→ Exercise aim: Could you retype the lines below, starting at the line holding "The image size is (1466, 825)." and stopping at the line holding "You are a computer-use agent.", inclusive? Copy them exactly and drop the images.

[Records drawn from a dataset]
··········

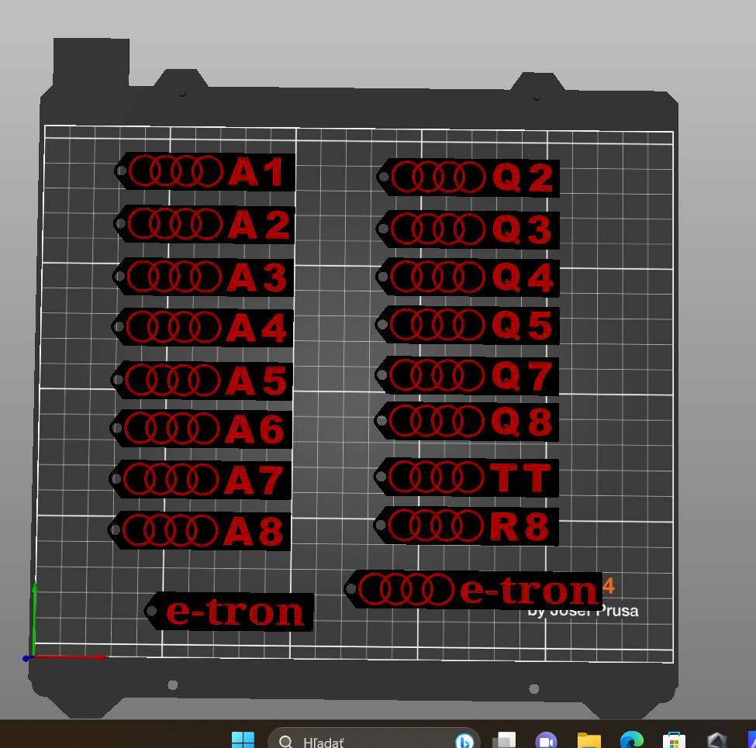Open the Windows Start menu

(243, 740)
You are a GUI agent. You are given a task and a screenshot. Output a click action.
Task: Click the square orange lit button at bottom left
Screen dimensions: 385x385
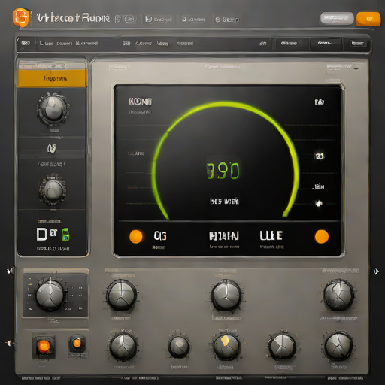coord(44,347)
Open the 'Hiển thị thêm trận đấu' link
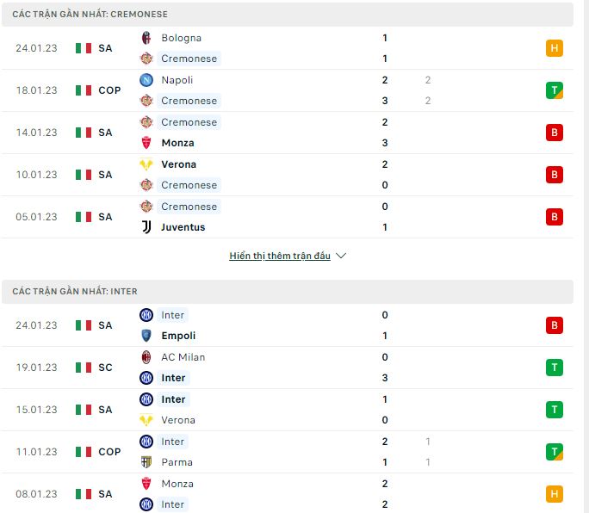Image resolution: width=589 pixels, height=513 pixels. coord(280,256)
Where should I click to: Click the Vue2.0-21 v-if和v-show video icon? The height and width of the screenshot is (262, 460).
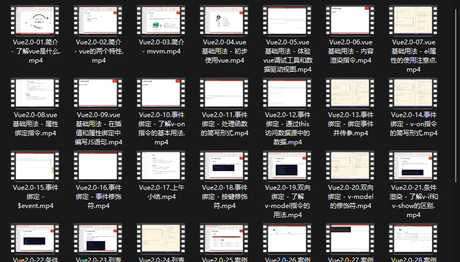tap(414, 165)
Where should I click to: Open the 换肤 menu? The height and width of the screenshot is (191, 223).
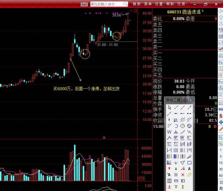136,4
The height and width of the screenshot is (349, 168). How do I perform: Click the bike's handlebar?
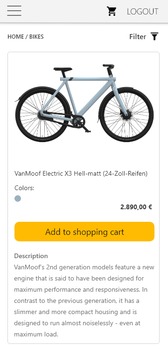109,66
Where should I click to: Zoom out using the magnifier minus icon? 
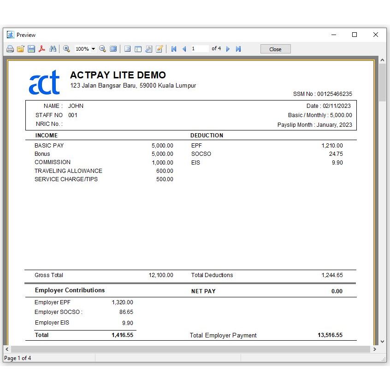102,49
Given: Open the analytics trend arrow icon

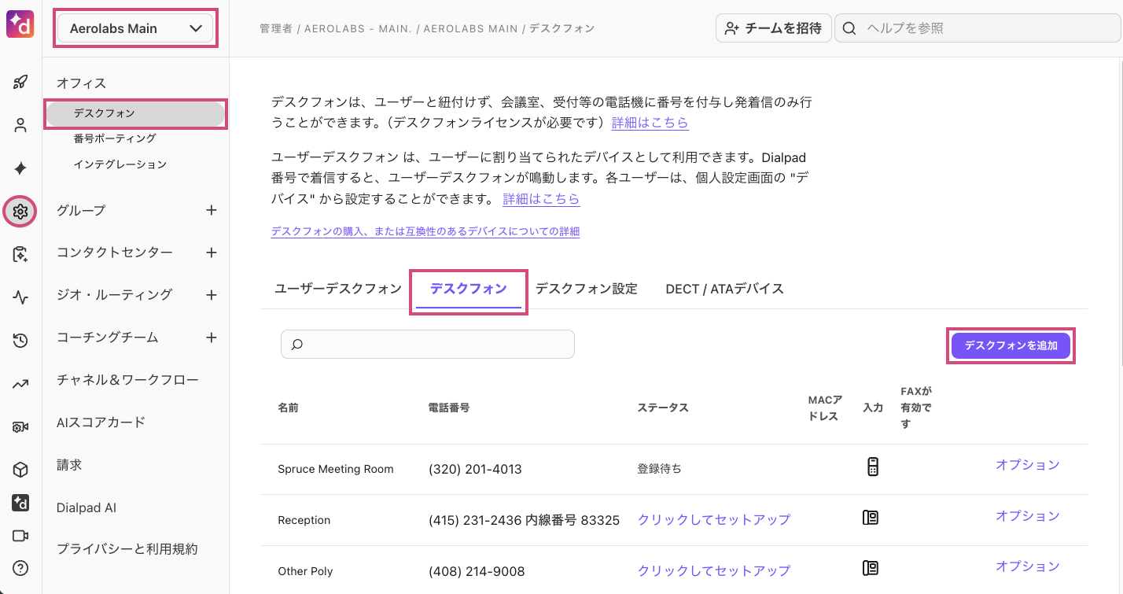Looking at the screenshot, I should [x=20, y=384].
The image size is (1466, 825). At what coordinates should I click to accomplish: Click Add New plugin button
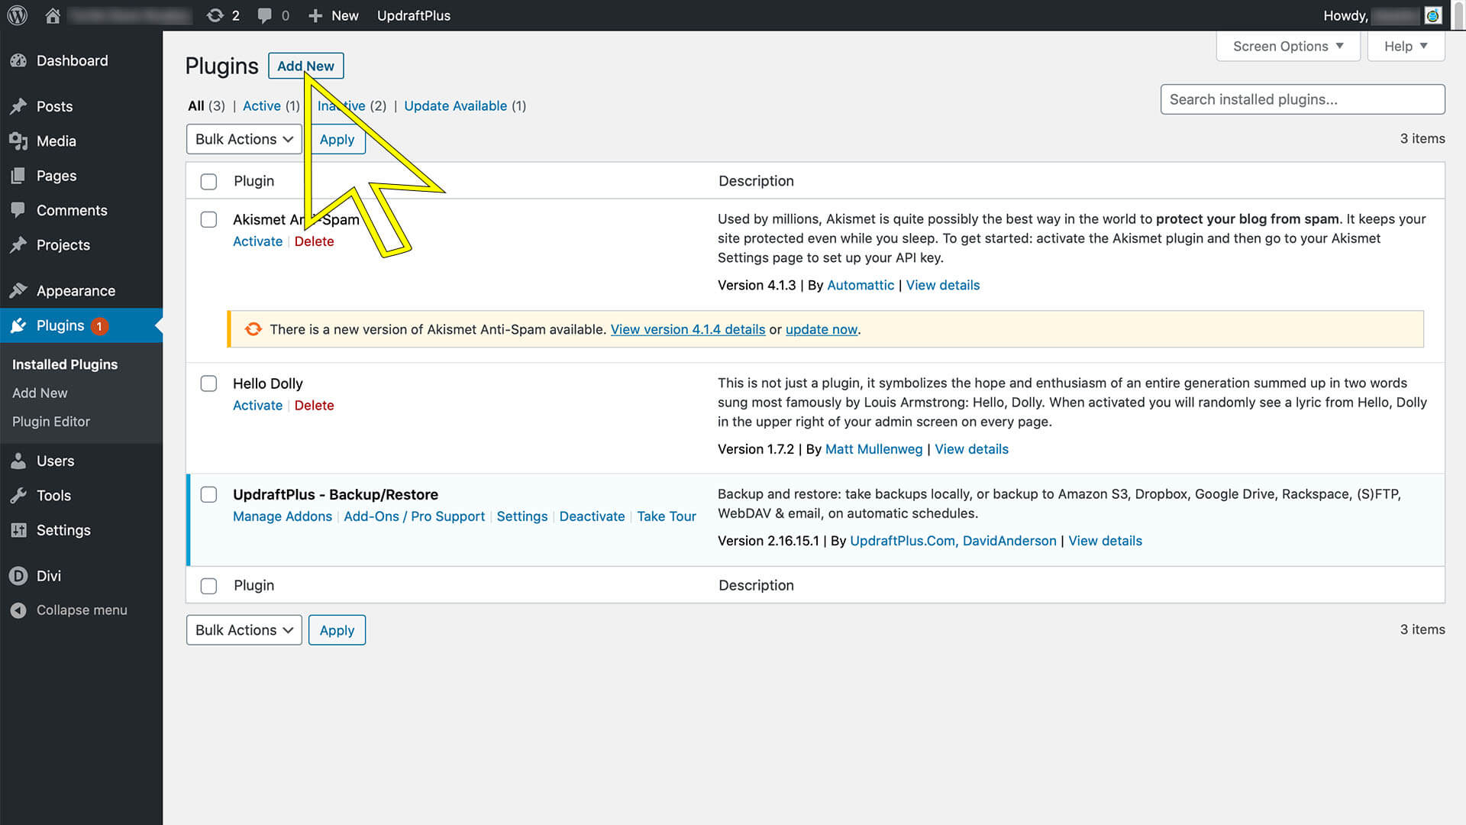[x=305, y=66]
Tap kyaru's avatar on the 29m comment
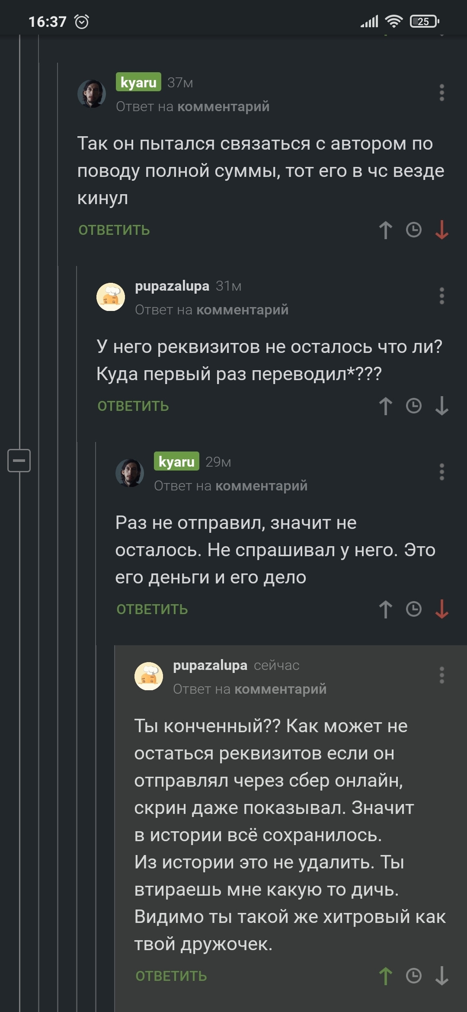Viewport: 467px width, 1012px height. [130, 473]
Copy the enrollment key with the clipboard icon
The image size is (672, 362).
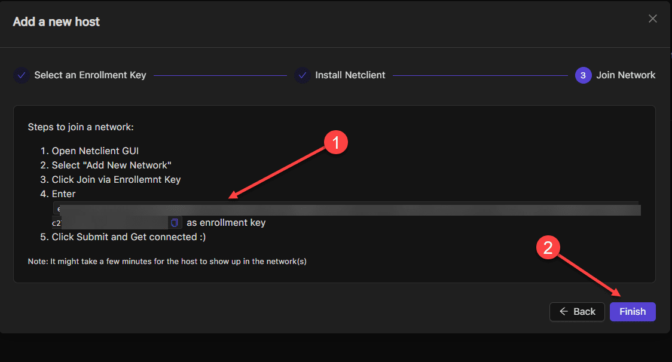[175, 223]
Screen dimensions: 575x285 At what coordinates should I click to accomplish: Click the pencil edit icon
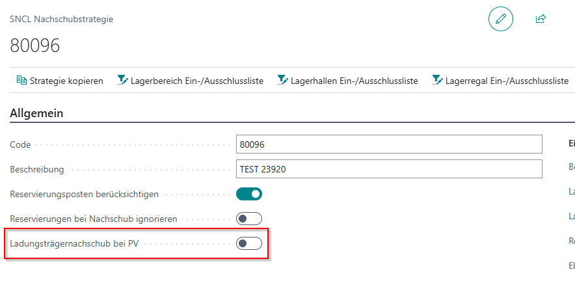(x=500, y=20)
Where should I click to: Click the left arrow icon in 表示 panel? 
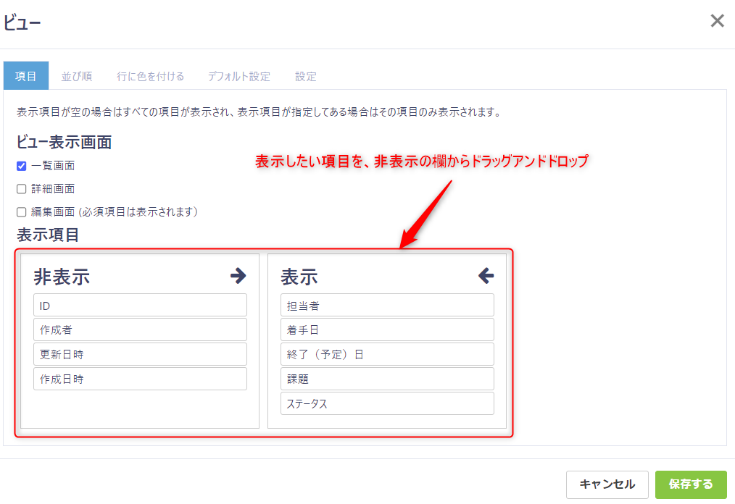[x=486, y=276]
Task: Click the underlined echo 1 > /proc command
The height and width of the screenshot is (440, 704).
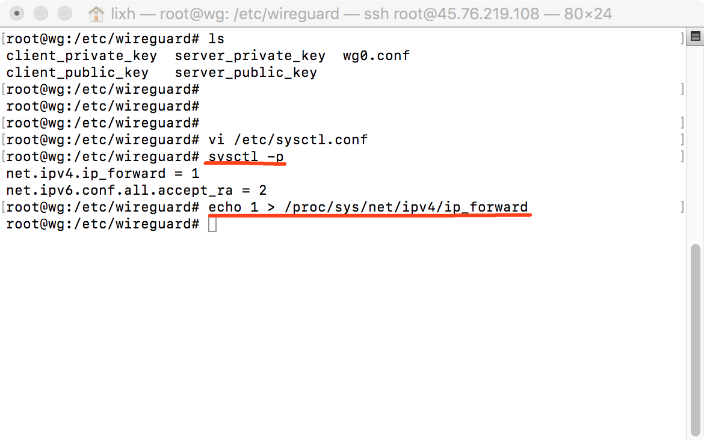Action: [368, 207]
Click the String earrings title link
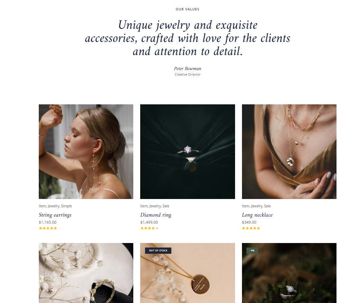The width and height of the screenshot is (359, 303). pos(55,215)
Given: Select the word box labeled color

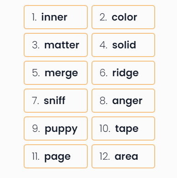Looking at the screenshot, I should 123,17.
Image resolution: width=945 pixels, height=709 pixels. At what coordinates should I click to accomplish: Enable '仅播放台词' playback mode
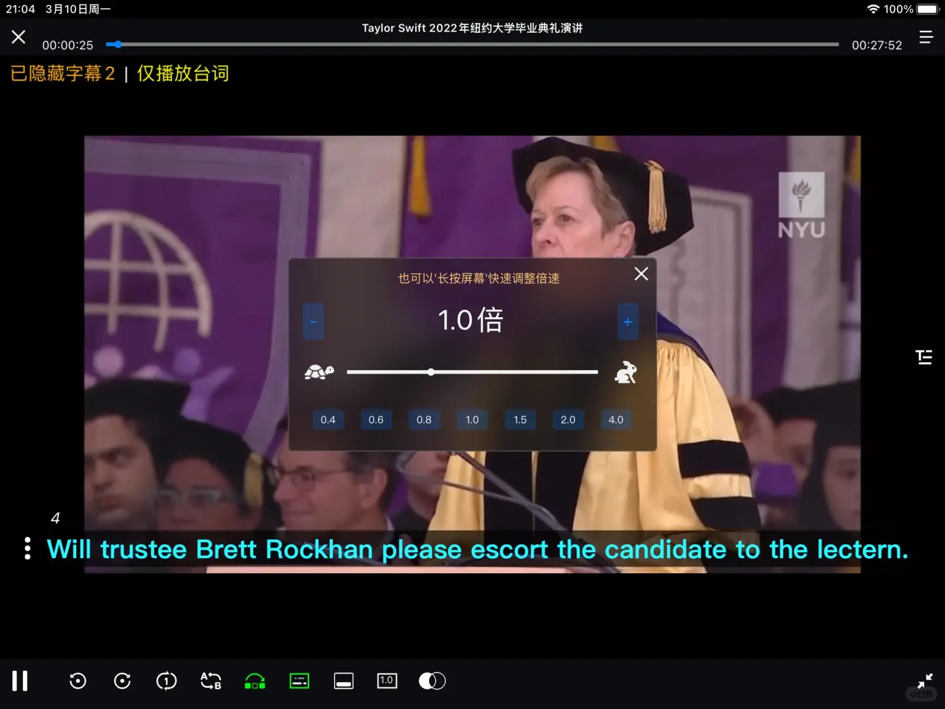(182, 74)
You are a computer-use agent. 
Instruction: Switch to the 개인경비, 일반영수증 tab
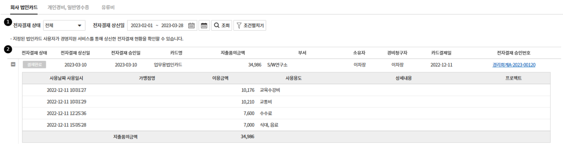tap(68, 7)
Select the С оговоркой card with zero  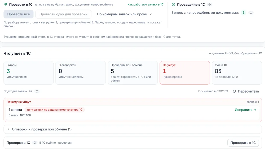(81, 73)
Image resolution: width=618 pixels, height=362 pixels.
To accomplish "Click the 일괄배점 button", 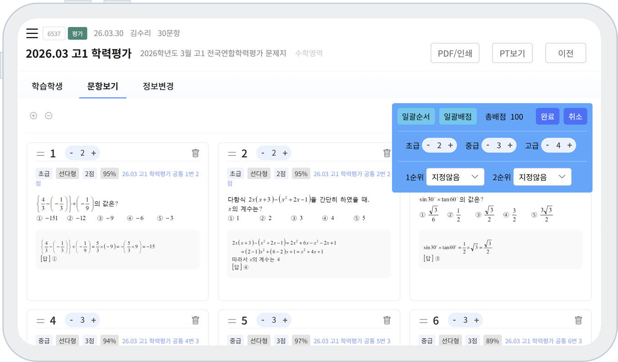I will pyautogui.click(x=458, y=117).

··········

→ Result:
The image size is (1466, 825). At what coordinates should I click to accomplish: Click Add New plugin button
[x=305, y=66]
Tap kyaru's avatar on the 29m comment
Viewport: 467px width, 1012px height. [130, 473]
Copy the enrollment key with the clipboard icon
The image size is (672, 362).
[175, 223]
Screen dimensions: 575x285 At what coordinates should I click to accomplish: Click the pencil edit icon
(x=500, y=20)
Where should I click to: Click the left arrow icon in 表示 panel? 
[x=486, y=276]
Task: Click the underlined echo 1 > /proc command
The height and width of the screenshot is (440, 704).
Action: [368, 207]
Click the String earrings title link
The width and height of the screenshot is (359, 303). pos(55,215)
Given: Select the word box labeled color

Looking at the screenshot, I should 123,17.
Image resolution: width=945 pixels, height=709 pixels. At what coordinates should I click to accomplish: Enable '仅播放台词' playback mode
(182, 74)
You are a computer-use agent. 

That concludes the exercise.